Let $H_n$ denote the space of all hermitian $n$ by $n$ matrices. Let $\mathbb{R}[H_n]$ denote the space of all real-valued polynomials $f$ with real coefficients in the entries of a variable matrix $A \in H_n$. Further, denote by $\mathbb{R}[H_n]^G$ the space of all such polynomials $f$, which are invariant under the adjoint action of $G = U(n)$ on $H_n$. In other words, it consists of polynomials $f \in \mathbb{R}[H_n]$ such that $f(gAg^{-1}) = f(A)$ for any unitary $n$ by $n$ matrix $g$.
Note that this is pretty much the same setting as in the Chern-Weil homomorphism (for the case where $G$ is the unitary group), except we are working mostly over $\mathbb{R}$ as the ground field.
Now let $f \in \mathbb{R}[H_n]^G$ be homogeneous of degree $k$. Denote also by $f$ its complete polarization, so that $f$ is a symmetric multilinear form depending of $k$ hermitian matrices $A_1, \ldots, A_k$.
Assume that $f(A_1,\ldots,A_k) \geq 0$ in the case where the $A_i$ are hermitian positive semidefinite and pairwise commute with each other. Does the inequality then hold for all hermitian positive semidefinite matrices $A_1, \ldots, A_k$? Or is there some counterexample to this "principle", by which I mean that there is some $f$ such as above such that the inequality $f(A_1,\ldots,A_k) \geq 0$ holds for hermitian positive semidefinite matrices $A_1, \ldots, A_k$ which pairwise commute with each other, but not for all $k$-tuples of positive semidefinite hermitian matrices?
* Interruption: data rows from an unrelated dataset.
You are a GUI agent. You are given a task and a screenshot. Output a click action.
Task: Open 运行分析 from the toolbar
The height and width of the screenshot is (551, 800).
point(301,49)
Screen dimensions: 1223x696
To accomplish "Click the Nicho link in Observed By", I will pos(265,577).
I think it is a reasonable thing to ask.
I found a counterexample... For example, one may consider
$$\DeclareMathOperator{\tr}{tr} f(A_1,A_2,A_3) = \tr(A_1 A_2 A_3) + \tr(A_1 A_3 A_2)$$
with $n = 2$ (i.e. the $A_i$ are hermitian $2$ by $2$ matrices). Then by randomly generating $1000$ random triples of hermitian positive definite matrices, I found that for that sample, $977$ satisfy the inequality $f(A_1,A_2,A_3) \geq 0$ but the other $23$ do not... So there goes that idea...
Here is a concrete/explicit counterexample.
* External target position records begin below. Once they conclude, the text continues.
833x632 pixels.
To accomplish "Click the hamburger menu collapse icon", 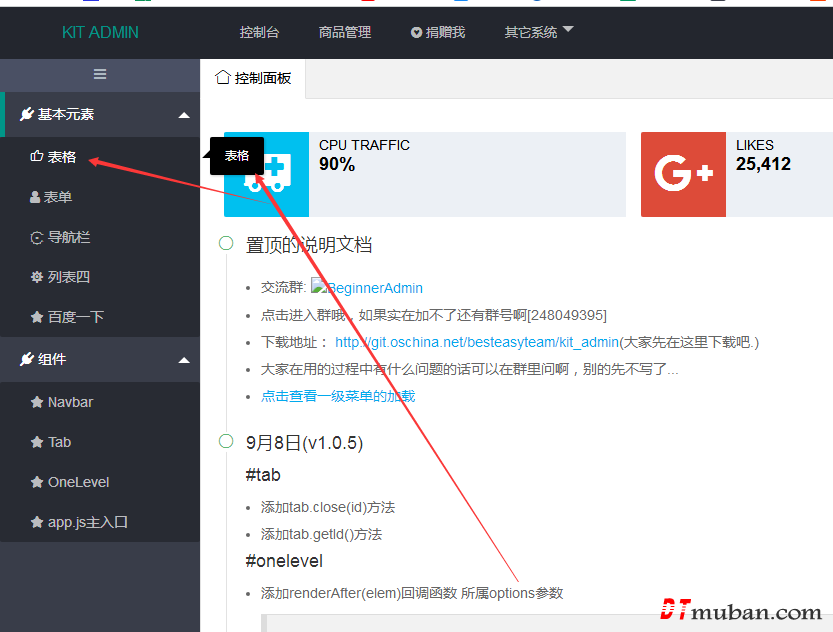I will pos(100,74).
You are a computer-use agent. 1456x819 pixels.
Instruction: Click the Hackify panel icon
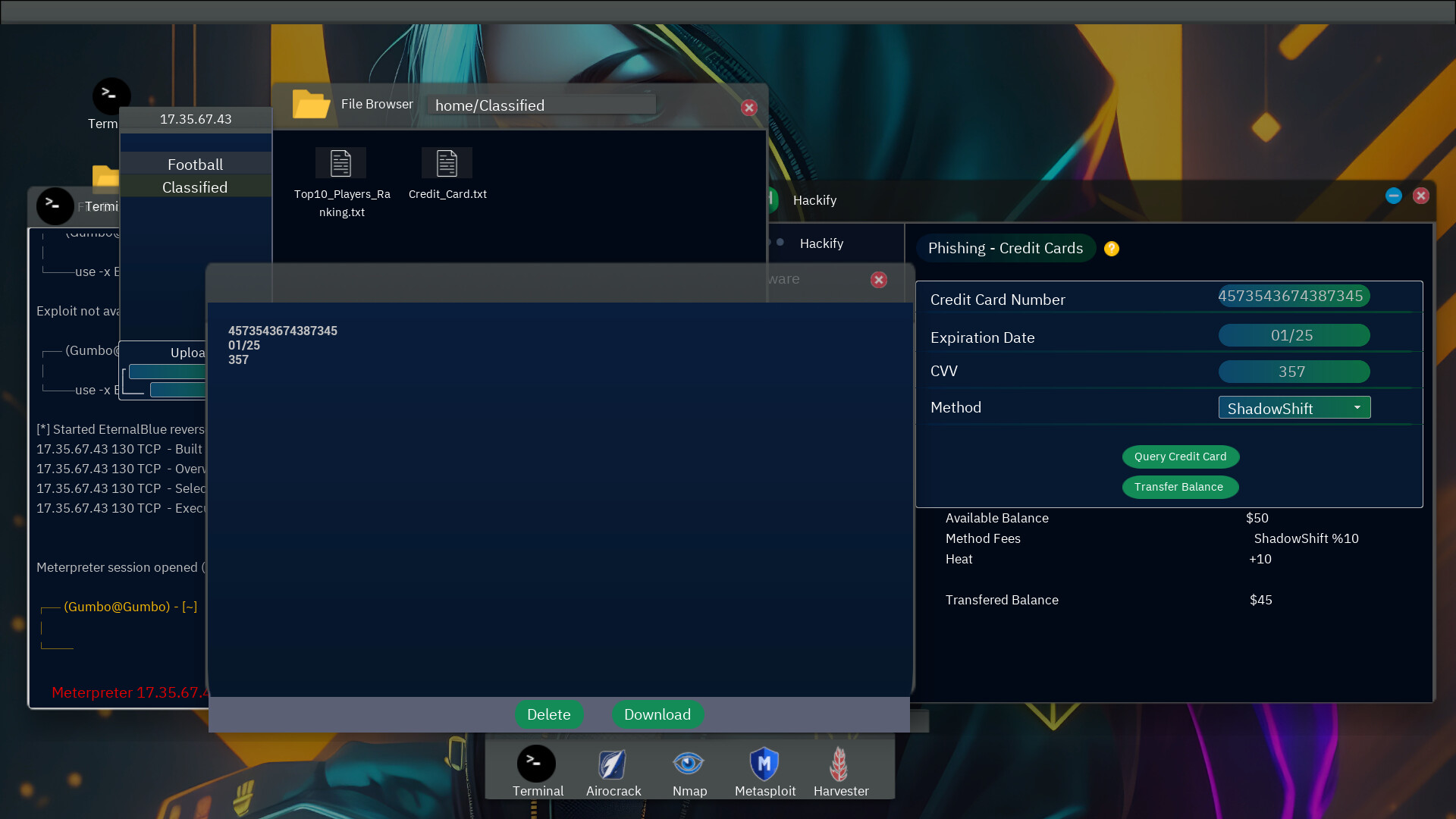point(781,242)
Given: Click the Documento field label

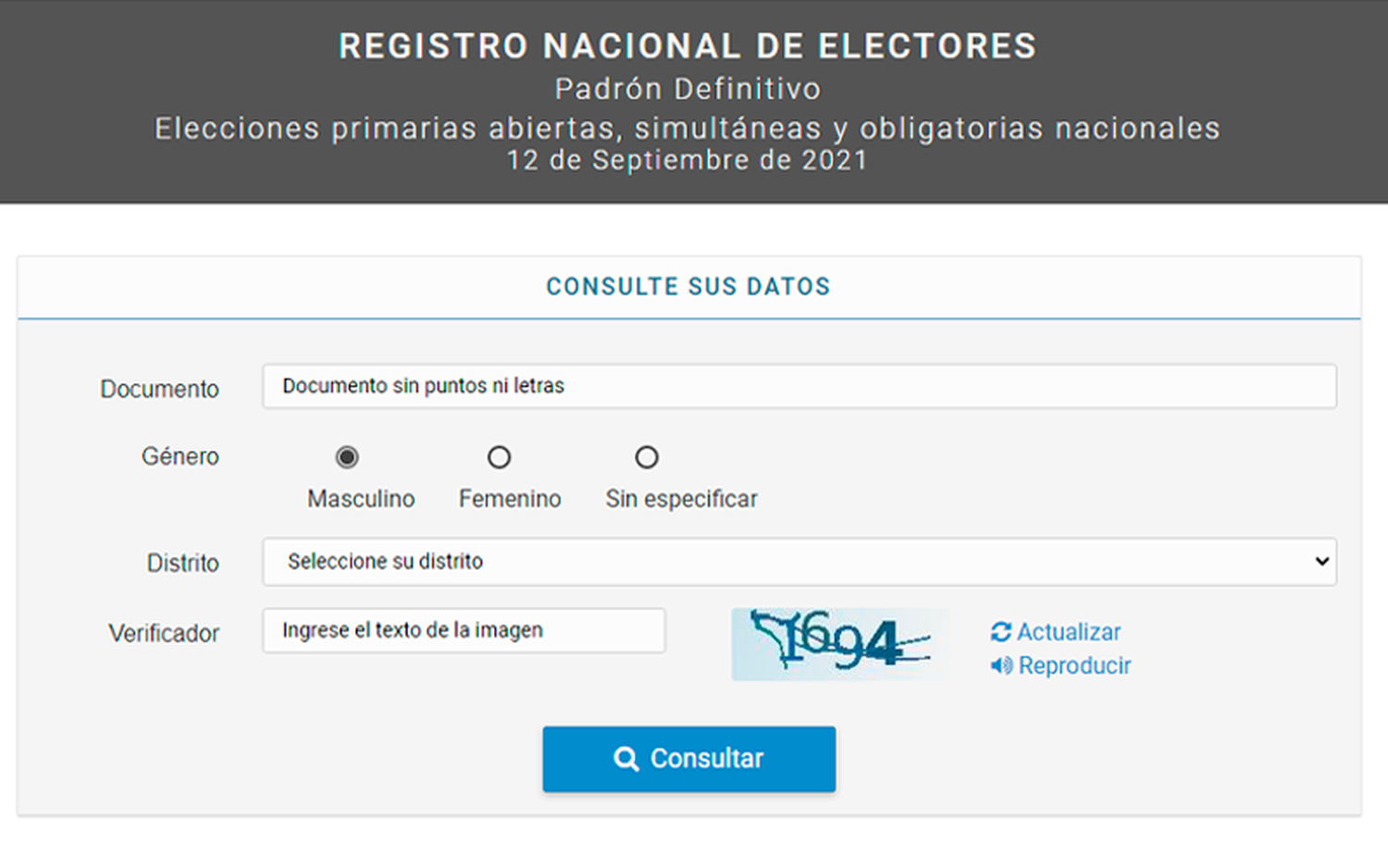Looking at the screenshot, I should click(159, 389).
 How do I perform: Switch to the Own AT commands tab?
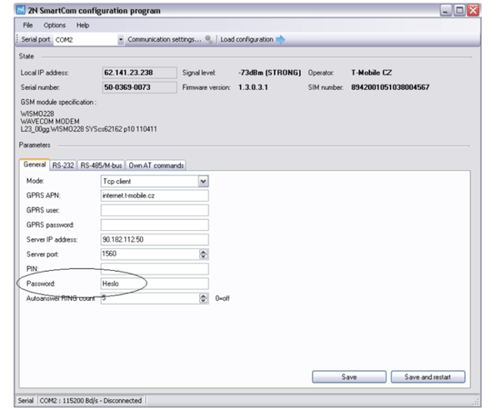[156, 165]
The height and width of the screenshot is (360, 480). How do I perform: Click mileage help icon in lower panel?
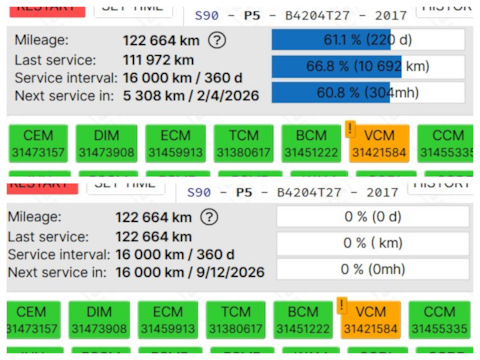click(x=209, y=217)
$$A_1 = \left( \begin{array}{cc} 10 & -4 + 5i \\ -4 - 5i & 5 \end{array} \right),$$
$$A_1 = \left( \begin{array}{cc} 4 & -1 - 3i \\ -1 + 3i & 4 \end{array} \right),$$
$$A_1 = \left( \begin{array}{cc} 2 & 3 - 0.5i \\ 3 + 0.5i & 5 \end{array} \right),$$
then $A_1$, $A_2$ and $A_3$ are positive definite hermitian matrices but $f(A_1,A_2,A_3) = -71 < 0$.